Hazy has a number of different approaches to modelling and generating sequential data. These include, bootstrapping, windowing, temporal Generative Adversarial Networks (GANs), AutoEncoders and sequential Synthpop.
Due to these complexities, our sequential data support is currently bespoke and configured manually on a case by case and data set by data set basis.
In addition, sequential data can often be handled with workarounds, including flattening and aggregation.
Please contact us if you would like more information and support.
Conditional generation¶
Hazy also has bespoke support for conditional generation  using our deep learning algorithms to apply statistical control and rebalancing of the output synthetic data set. This can help to address limitations with maintaining quality for imbalanced data / data sets containing low frequency signal, for instance in fraud detection and cybersecurity.
Please contact us for more information.
Limitations¶
Max cardinality¶
The approach of mapping string values to categories works well when there are a relatively small number of distinct values / categories. Performance will vary depending on the algorithms used.
Text / noncategorical strings¶
As discussed above, Hazy is a tool for handling structured numerical and categorical data. It does not currently support unstructured text or noncategorical string values.

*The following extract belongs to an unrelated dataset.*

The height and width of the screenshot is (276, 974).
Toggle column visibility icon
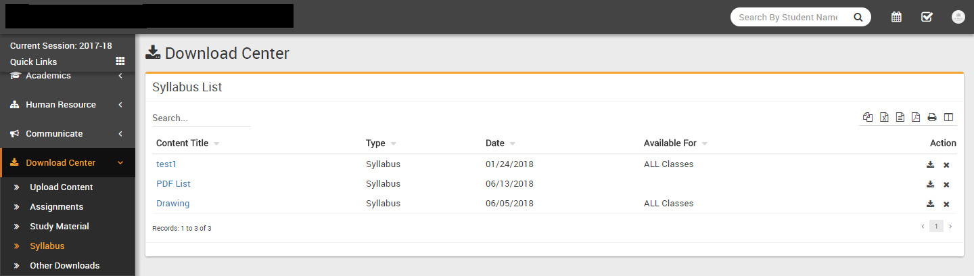click(x=948, y=117)
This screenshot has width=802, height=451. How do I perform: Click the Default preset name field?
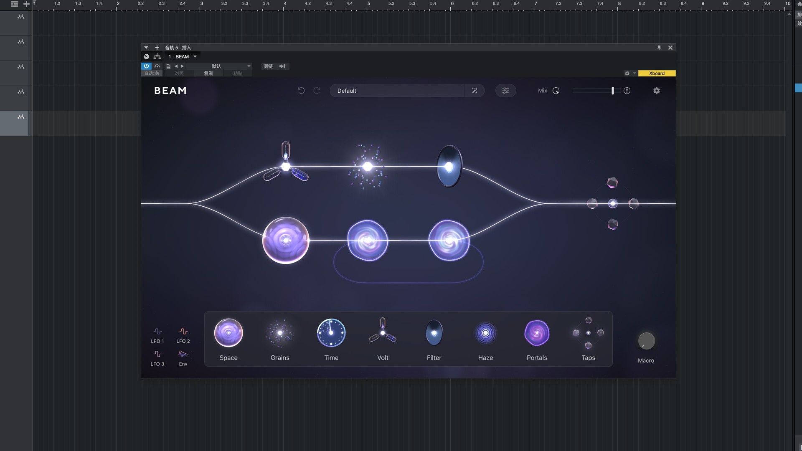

We do have tooling for converting text into structured entities although there are ongoing efforts to extend our support for unstructured text. If this is important to you, please let us know.
Imbalanced data / outlier detection¶
In order to make privacy guarantees, Hazy applies "noise" to the data, in the form of ε
differential privacy level and can "cut out" outlier data points when applying disclosure risk thresholds. As a result, imbalanced data sets with low frequency signals and downstream modelling and analysis tasks that aim to detect outliers can suffer from a loss of utility.
This can, in some cases, be mitigated by algorithm selection and the use of conditional generation to amplify low frequency signal. If you need help with this, please contact us.
Dynamic distributions¶
Sequential data with dynamic distributions can be challenging to estimate. We have a number of approaches to address this but they need to be reviewed on a case by case basis.